Me too.
Personally I like both approaches a great deal. I'm trying to come up with
ways to attract both camps to the Columbia River Classic. I don't think it's
necessarily separate races, but it could be handicap scoring. The tradition
in vintage racing is that finishing order doesn't matter. That presumes that
there is a racer somewhere on the planet that doesn't have an ego--or
perhaps more nicely stated, a lot of pride in their car and their growing
driving ability. I've never met him/her.
Last year as the first step in that direction for the folks that treasure
historical accuracy, we built up the "show" part of the weekend, and for
those like me that want to go as fast as they can in an old car, we
preserved the high track time aspect.
Steve Earle does an amazing job for the historical accuracy contingent,
reinforcing the concept in the trophy presentation with a random drawing to
determine the "winning" place and awards in each group for vintage spirit,
etc. But you are on the track three times in three days, one practice, one
warmup, one race.
I understand why he does it--he can group more cars appropriately so you
don't have disk-braked home built specials dicing with Maserati Birdcages,
and he has 450 entries to deal with.
It might be too much trouble for the end result, but I'm looking at a
handicap system that considers the nature of your car and your previous
performance. Always room for sandbaggers, but I'd like there to be a way for
a real TR3 race car or a real Testarossa to kick Peyote's ass (and anyone
else that is squeezing the last tenth of a second out of their car). The
"Battle of Britain" last year came close. If Mark York hadn't wobbled at the
end he would have won the thing.
This year the Battle of Britain is going to be more authentic--we're
including the Germans! No Spandaus allowed though (I know that's a first
world war reference, I just can't think of an appropriate WWII aircraft
gun).
_____
From: Group44TR7@aol.com [mailto:Group44TR7@aol.com]
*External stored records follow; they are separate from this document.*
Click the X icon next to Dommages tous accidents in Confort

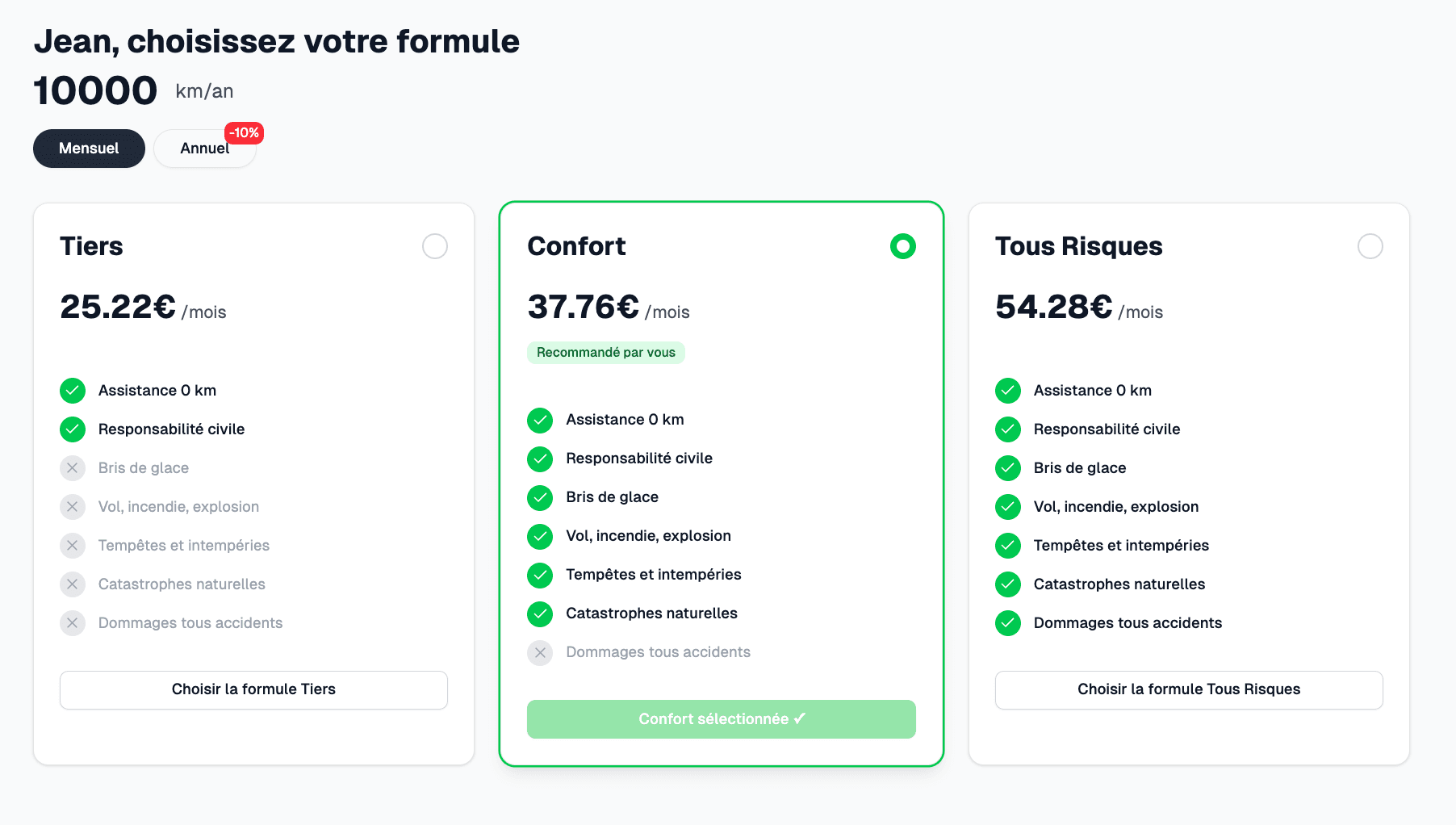coord(539,652)
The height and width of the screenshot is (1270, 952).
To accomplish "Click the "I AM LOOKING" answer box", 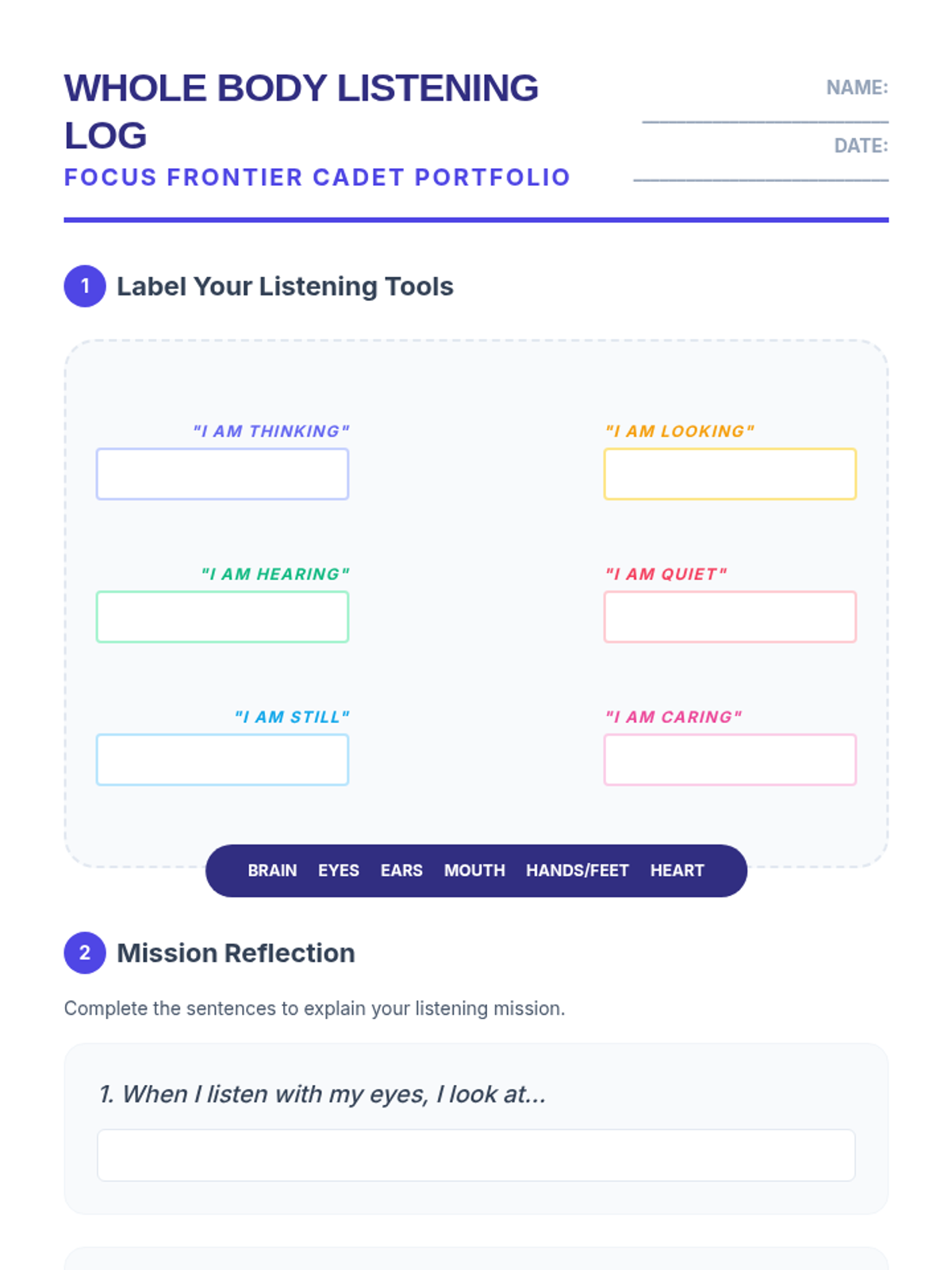I will (730, 474).
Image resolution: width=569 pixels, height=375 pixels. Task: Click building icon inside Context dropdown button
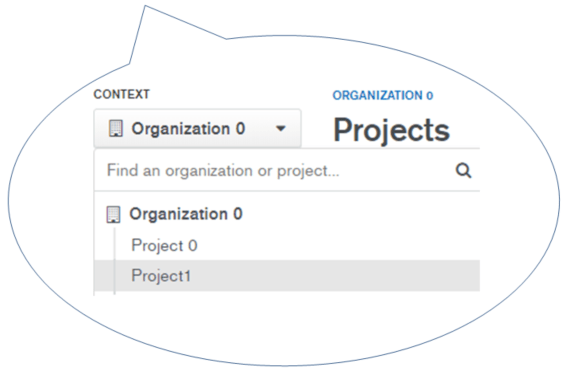click(116, 129)
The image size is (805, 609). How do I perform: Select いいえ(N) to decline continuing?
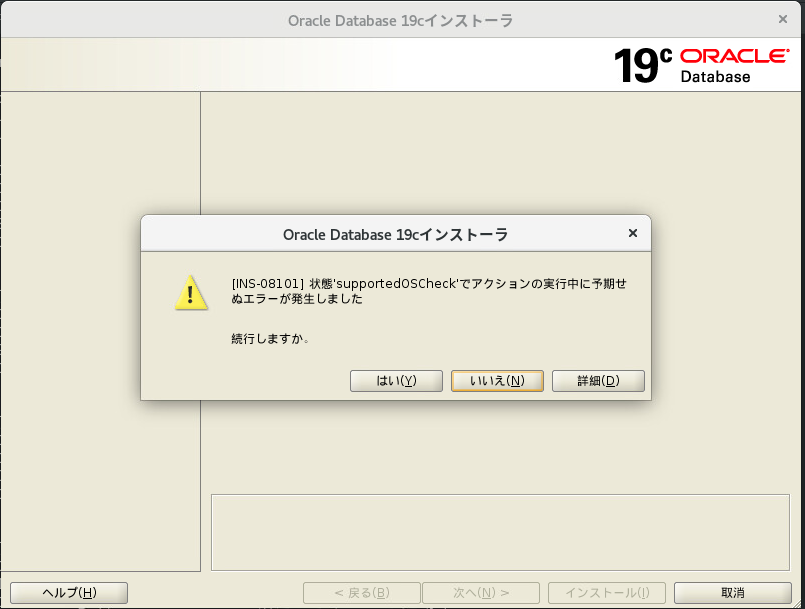click(x=497, y=380)
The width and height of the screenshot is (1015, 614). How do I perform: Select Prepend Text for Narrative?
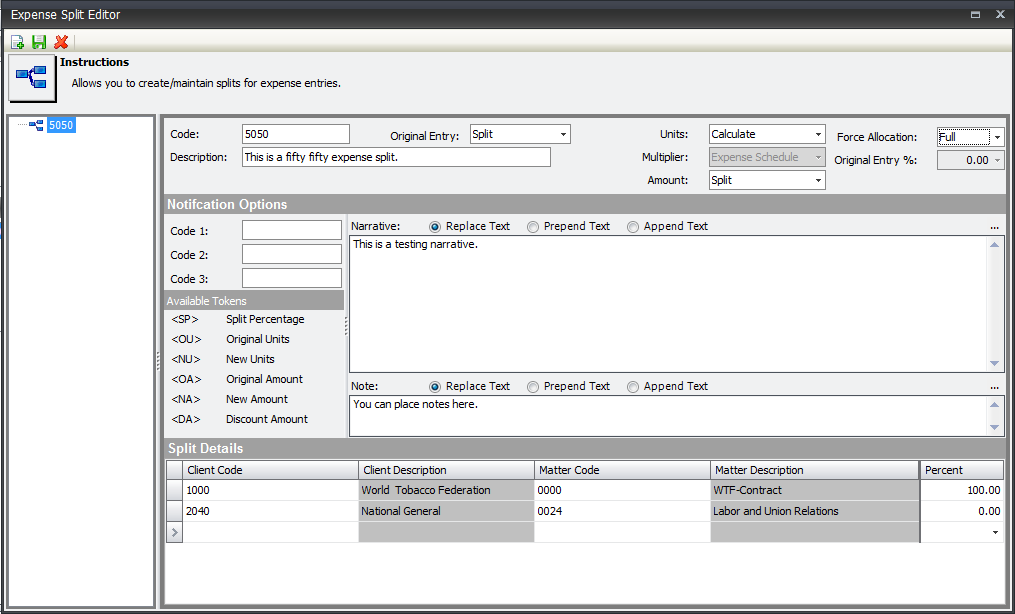pos(533,227)

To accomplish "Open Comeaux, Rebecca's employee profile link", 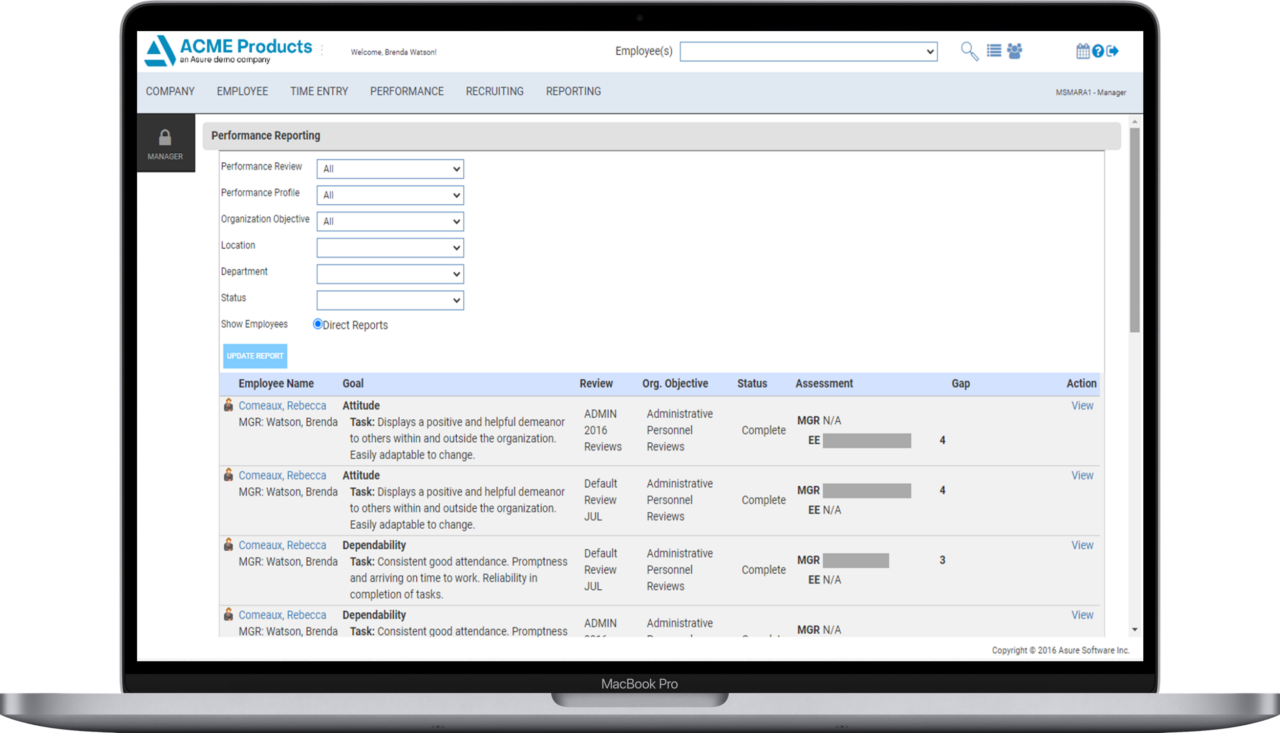I will [x=282, y=405].
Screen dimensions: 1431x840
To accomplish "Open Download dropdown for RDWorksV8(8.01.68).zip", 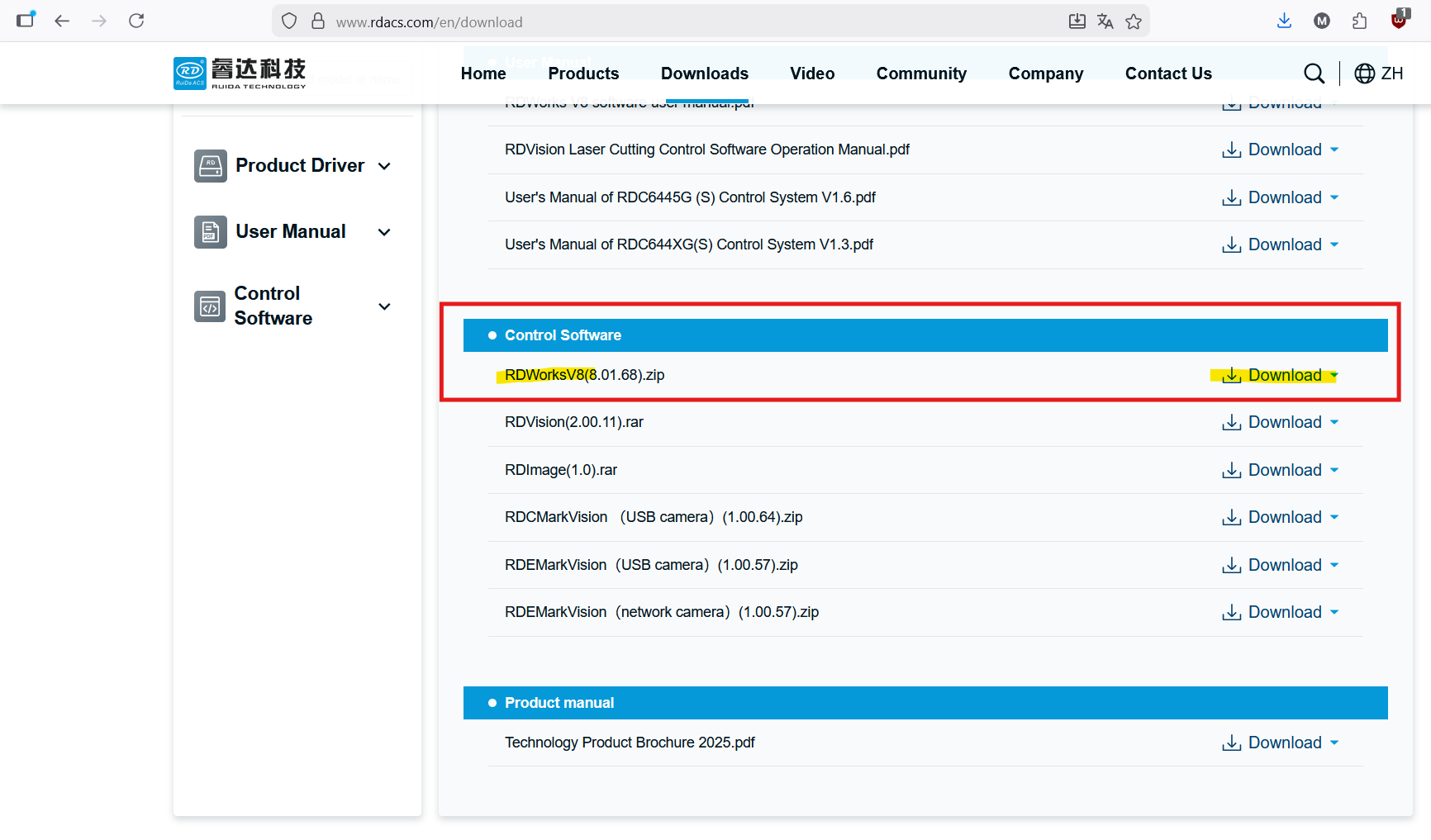I will 1334,375.
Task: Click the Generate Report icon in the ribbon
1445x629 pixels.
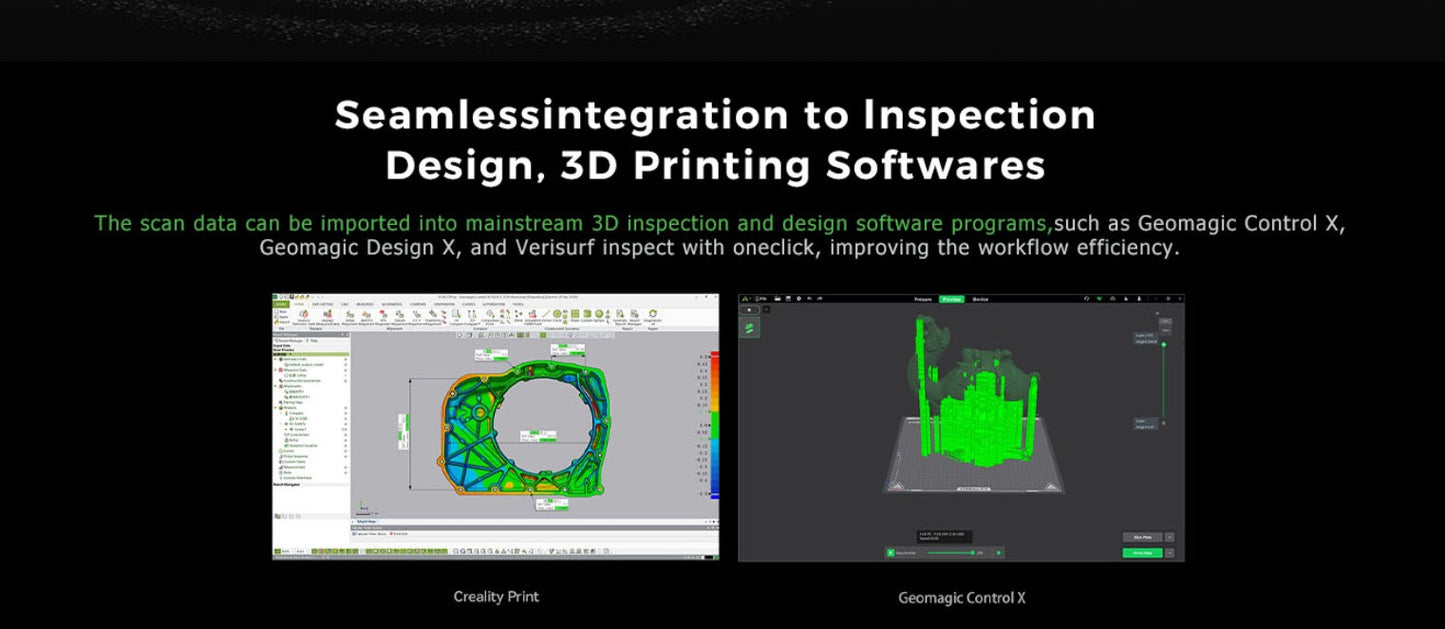Action: click(x=620, y=316)
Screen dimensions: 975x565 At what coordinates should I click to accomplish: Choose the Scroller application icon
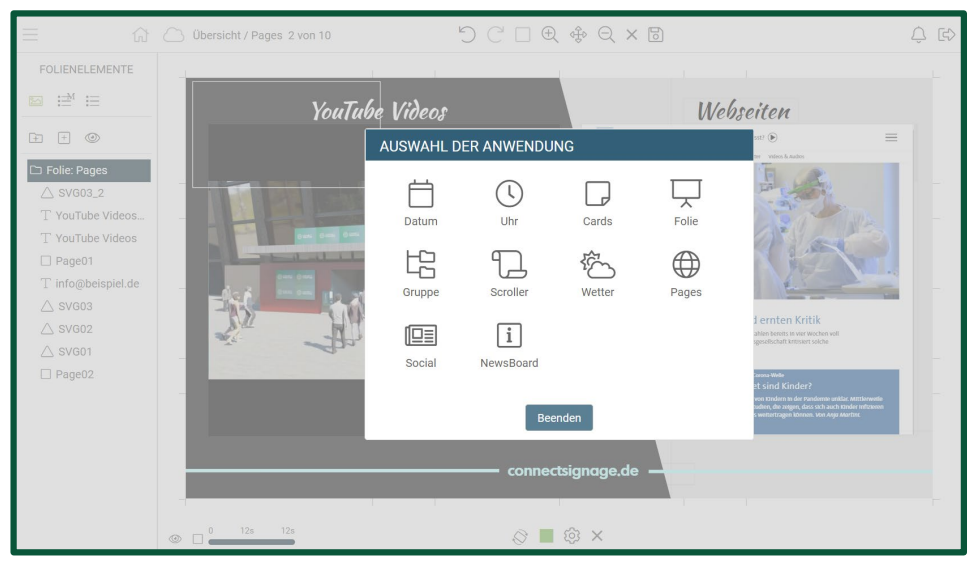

Sent: Wednesday, January 04, 2006 10:12 AM
To: larry.young@pobox.com; Bill Babcock
Cc: fot@autox.team.net
Subject: Re: What is history
There seems to be two differ poles when it comes to "vintage racing" -
those who want to go as fast as possible in old cars regardless of whether
their car's setup is historically correct; and those that want to preserve
the historical accuracy of the cars. Whereas I can certainly relate to the
need for speed, I can also relate to the frustration that drivers with
historically accurate cars have with racing against modernized counterparts
in vintage body work.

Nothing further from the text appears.